Empathie und Kommunikation

Für die gemeinsame Gestaltung einer angenehmen Geruchsumgebung ist es wichtig, seine eigenen Bedürfnisse und diejenigen der Mitmenschen zu kennen. Eine offene und empathische Kommunikation bildet dazu die Grundlage.

Individuelle Ebene

«Sich seiner persönlichen olfaktorischen Vorlieben und Abneigungen bewusst zu sein, ist der erste Schritt für eine offene und empathische Kommunikation.»

Jeder Mensch ist mit seinen Handlungen und körperlichen Ausdünstungen sowohl Gestaltender wie auch Wahrnehmender der Geruchsumgebung.

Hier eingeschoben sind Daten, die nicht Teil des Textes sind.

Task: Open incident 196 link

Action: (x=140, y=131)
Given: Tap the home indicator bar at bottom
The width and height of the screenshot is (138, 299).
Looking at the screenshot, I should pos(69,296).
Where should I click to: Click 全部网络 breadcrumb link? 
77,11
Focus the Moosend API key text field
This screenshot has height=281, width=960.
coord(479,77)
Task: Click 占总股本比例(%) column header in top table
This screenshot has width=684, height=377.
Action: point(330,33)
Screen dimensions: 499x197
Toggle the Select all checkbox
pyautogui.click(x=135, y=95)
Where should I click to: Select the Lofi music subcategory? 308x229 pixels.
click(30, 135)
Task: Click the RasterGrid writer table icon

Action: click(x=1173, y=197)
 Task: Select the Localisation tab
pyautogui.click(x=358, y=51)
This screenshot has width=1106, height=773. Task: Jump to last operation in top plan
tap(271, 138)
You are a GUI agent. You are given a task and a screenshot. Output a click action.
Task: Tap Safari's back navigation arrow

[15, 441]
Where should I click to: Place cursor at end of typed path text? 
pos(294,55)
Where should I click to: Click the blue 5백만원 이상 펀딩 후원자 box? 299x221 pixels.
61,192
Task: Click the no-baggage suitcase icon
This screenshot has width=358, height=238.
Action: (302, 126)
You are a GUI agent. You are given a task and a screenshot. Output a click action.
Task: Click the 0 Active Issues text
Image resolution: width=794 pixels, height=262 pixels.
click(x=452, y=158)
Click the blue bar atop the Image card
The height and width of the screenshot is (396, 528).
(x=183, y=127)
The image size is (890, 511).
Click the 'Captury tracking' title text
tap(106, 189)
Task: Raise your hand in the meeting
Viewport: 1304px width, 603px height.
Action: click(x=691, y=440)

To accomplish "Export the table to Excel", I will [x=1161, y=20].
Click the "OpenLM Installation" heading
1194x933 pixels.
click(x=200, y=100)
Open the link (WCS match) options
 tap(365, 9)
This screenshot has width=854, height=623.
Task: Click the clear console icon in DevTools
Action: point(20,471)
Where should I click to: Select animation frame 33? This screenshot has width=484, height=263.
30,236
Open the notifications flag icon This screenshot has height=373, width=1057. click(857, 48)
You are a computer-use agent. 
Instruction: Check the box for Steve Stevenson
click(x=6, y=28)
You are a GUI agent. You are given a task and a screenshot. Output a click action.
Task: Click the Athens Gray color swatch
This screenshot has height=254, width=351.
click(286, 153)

Welche Gerüche wir als angenehm oder unangenehm bewerten und wie sensibel wir auf Geruchswahrnehmungen reagieren, ist individuell und hängt von verschiedenen Faktoren wie biografischen Ereignissen, sozio-kultureller Prägung und der Empfindlichkeit unserer Nase ab.

Ein Geruch wie z. B. Lavendel, der in der Aromapflege häufig eingesetzt wird, kann von einer Person als angenehm und von einer anderen Person als unangenehm empfunden werden. Dasselbe gilt für die Intensität des Geruchs. Was für die eine Person als intensiv und störend empfunden wird, nimmt eine andere Person vielleicht gar nicht wahr.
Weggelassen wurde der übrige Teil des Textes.